** DO THIS **
Answer these from the copper plating note:
(a) Which analytical technique is frequently used to monitor the organic additive content?
(b) Which process analyzer does the note use to optimize the electroplating copper process online?
(c) Which key components of the plating solution require constant monitoring?

AN-PAN-1067
2024-06
Online analysis of organic additives in copper plating process
Summary
Demand for printed circuit boards (PCBs) manufacturing is on the rise. This requires exploration into techniques to optimize the PCB manufacturing process for maximum efficiency and superior product quality.
The deposition of copper from galvanic plating baths is an important stage during the production of PCBs, and monitoring the organic additive content is critical for ensuring a high-quality product. This is frequently achieved by using analytical techniques such as cyclic voltammetric stripping (CVS).
CVS allows the precise measurement and control of additive levels (e.g., brighteners, suppressors, and levelers), hence maintaining optimal plating conditions and improving the overall efficiency and reliability of the manufacturing process.
This Process Application Note presents a technique to optimize the electroplating copper process for PCBs online with a 2060 CVS Process Analyzer. This process analyzer ensures consistent quality and precise control over copper deposition.
Introduction
As electronic devices like mobile phones and miniature computers continue to shrink in size and gain more features, PCBs need to utilize the most of their available space.
To pack in more connections, new PCB layouts feature more, smaller vias that connect components with shorter paths. However, achieving this level of complexity requires highly precise manufacturing techniques.
Galvanic copper plating of drill holes and board surfaces is a critical production step in PCB manufacturing [1]. The plating solution requires constant monitoring of several key components such as copper, sulfuric acid, chloride, and organic additives. These additives include suppressors, levelers, and brighteners, each playing a crucial role in achieving the desired physical properties and finish.
Maintaining the concentration of these additives within a narrow range is critical. This is why accurate copper plating bath monitoring is essential for the plating process to function correctly.

[Rows on where targets appear]

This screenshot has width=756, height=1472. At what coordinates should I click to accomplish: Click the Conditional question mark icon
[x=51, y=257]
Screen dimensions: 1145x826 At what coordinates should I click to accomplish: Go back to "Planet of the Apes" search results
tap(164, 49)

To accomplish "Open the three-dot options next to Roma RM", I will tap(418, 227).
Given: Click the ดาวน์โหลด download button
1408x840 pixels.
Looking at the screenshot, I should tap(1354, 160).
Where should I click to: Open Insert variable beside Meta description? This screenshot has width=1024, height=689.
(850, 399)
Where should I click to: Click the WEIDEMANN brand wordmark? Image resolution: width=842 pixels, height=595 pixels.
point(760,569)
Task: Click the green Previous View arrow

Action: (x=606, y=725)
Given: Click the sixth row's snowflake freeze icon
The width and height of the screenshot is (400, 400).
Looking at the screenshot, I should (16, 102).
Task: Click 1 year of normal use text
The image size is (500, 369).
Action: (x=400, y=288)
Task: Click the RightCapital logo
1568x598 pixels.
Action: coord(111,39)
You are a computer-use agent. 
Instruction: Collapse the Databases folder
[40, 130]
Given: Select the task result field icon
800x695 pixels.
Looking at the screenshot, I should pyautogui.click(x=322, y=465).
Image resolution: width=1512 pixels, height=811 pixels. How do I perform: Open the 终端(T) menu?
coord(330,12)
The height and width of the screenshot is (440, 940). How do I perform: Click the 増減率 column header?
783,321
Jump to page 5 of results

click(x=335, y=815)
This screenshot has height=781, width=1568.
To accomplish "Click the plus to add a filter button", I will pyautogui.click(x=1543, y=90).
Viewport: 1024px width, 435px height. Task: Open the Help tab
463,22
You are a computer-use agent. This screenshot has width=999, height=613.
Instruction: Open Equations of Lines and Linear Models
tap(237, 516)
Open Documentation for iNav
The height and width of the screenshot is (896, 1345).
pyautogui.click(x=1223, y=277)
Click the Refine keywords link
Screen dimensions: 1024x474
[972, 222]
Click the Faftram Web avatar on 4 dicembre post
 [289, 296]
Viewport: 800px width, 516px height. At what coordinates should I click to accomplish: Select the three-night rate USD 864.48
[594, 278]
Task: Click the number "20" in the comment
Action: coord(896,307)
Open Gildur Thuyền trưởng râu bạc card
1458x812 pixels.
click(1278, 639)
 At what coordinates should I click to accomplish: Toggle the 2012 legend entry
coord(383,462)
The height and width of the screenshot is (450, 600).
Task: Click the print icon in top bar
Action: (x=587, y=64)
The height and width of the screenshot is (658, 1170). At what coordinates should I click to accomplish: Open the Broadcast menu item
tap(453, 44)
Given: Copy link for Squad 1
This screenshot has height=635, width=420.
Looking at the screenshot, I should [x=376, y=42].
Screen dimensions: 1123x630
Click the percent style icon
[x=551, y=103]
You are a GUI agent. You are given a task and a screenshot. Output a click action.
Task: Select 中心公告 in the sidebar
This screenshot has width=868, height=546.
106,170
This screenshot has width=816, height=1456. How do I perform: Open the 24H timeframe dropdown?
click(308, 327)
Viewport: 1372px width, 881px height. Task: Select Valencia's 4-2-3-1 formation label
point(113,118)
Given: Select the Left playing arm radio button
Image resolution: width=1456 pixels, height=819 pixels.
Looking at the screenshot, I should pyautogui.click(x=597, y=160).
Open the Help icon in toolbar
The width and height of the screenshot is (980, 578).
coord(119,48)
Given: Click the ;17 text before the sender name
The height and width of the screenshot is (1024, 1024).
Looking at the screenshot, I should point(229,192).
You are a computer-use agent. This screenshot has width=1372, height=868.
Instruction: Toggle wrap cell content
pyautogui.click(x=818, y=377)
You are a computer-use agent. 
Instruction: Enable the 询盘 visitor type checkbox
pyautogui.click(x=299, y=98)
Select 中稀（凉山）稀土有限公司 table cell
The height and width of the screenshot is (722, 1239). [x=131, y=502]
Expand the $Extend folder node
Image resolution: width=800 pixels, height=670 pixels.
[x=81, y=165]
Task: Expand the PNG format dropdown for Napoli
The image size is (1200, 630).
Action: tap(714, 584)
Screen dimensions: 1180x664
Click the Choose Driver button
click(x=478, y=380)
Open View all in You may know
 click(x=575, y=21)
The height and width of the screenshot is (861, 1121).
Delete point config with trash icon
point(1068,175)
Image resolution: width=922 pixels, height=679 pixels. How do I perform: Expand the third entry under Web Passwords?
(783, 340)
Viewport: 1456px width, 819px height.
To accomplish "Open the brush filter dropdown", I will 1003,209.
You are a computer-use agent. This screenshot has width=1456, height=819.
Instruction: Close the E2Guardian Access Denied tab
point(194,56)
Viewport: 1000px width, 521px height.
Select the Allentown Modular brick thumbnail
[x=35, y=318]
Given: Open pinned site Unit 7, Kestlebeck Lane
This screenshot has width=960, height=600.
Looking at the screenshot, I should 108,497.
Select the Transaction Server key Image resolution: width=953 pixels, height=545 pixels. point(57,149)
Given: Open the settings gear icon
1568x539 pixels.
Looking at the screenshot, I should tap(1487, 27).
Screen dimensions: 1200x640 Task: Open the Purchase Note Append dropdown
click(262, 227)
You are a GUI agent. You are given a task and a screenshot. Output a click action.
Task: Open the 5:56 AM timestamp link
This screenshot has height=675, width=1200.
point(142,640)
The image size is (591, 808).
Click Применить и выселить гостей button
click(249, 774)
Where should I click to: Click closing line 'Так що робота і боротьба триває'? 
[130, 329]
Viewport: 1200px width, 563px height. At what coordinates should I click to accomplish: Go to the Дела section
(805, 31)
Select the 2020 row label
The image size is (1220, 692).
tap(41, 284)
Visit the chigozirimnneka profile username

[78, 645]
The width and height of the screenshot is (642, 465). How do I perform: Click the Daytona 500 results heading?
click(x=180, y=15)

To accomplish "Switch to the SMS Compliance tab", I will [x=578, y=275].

** IN RESPONSE **
(a) Cyclic voltammetric stripping (CVS)
(b) The 2060 CVS Process Analyzer
(c) Copper, sulfuric acid, chloride, and organic additives